Layanan streaming video mendominasi pasar, dengan 22% pengguna berlangganan wadah seperti Netflix. Namun, layanan multi-subscription yang tersebut menggabungkan berbagai layanan seperti TV & film, game, internet, serta telekomunikasi, semakin populer, menarik 16% pelanggan.

“Kenyamanan mengakses berbagai layanan pada satu paket lebih lanjut besar daripada kategori ‘Musik’ dengan 8% pelanggan dalam seluruh dunia,” jelas laporan tersebut.

Di luar hiburan, alat produktivitas, telekomunikasi, dan juga layanan pengiriman juga menjadi kategori langganan yang signifikan. Microsoft 365, Adobe Creative Cloud, LinkedIn Premium, Canva, lalu Discord termasuk di area antara 20 layanan terpopuler pada sebagian besar negara.

Pertumbuhan Langganan Signifikan

ChatGPT, yang digunakan untuk keperluan kerja serta hiburan, menunjukkan pertumbuhan eksplosif sebesar 296% dibandingkan 2023, menjadikannya layanan berbasis langganan dengan peningkatan tercepat dalam dunia.

“ChatGPT, yang dimaksud digunakan untuk bekerja juga hiburan, telah terjadi berkembang sebesar 296% dibandingkan dengan tahun 2023, menjadi layanan berbasis langganan yang dimaksud bertambah paling cepat di dalam seluruh dunia,” tulis Kaspersky.

Layanan lain yang dimaksud juga mengalami perkembangan pesat adalah YouTube Premium (122%), Telegram Premium (73%), X Premium (64%), lalu Snapchat+ (59%).

Langganan yang tersebut Sering Dibatalkan

Ironisnya, layanan paling populer juga menjadi yang paling banyak dibatalkan. Netflix, YouTube Premium, juga Spotify menjadi pemimpin pada hal pembatalan langganan.

Rencana pembayaran bulanan menjadi pilihan favorit bagi 76% pengguna, sementara 17% memilih langganan tahunan. Meskipun demikian, langganan tahunan menunjukkan tren peningkatan, dari 13% pada tahun 2022 menjadi 17% pada tahun 2024.

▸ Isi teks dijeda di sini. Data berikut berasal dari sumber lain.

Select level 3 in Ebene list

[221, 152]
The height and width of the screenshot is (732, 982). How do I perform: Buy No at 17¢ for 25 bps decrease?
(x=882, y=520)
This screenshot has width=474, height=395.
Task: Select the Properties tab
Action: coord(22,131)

Secara global, biaya rata-rata langganan online per tahun mencapai Simbol Dolar 938 (sekitar Rupiah 14,9 juta). Turki menawarkan harga jual langganan terendah, dengan rata-rata Simbol Dolar 4 (sekitar Simbol Rupiah 63.000) per bulan atau Dolar Amerika 23 (sekitar Simbol Rupiah 364.000) per tahun. Di Turki pula, pengguna dapat menikmati paket Netflix Premium termurah, belaka dengan USD5 (sekitar Simbol Rupiah 79.000) per bulan.

Di sisi lain, Inggris mempunyai biaya langganan bulanan rata-rata tertinggi, yaitu USD13 (sekitar Simbol Rupiah 206.000), sementara Jerman miliki harga jual langganan tahunan rata-rata tertinggi, yaitu USD64 (sekitar Simbol Rupiah 1 juta).

Dengan semakin banyaknya pilihan layanan berlangganan, pengguna dihadapkan pada tantangan untuk mengurus pengeluaran kemudian menghindari pemborosan.

“Dengan semakin beragamnya penawaran, total langganan pengguna cenderung bertambah, begitu pula anggaran yang tersebut dihabiskan untuk langganan tersebut,” ujar Kirill Yurkin, KepalaSubsCrab.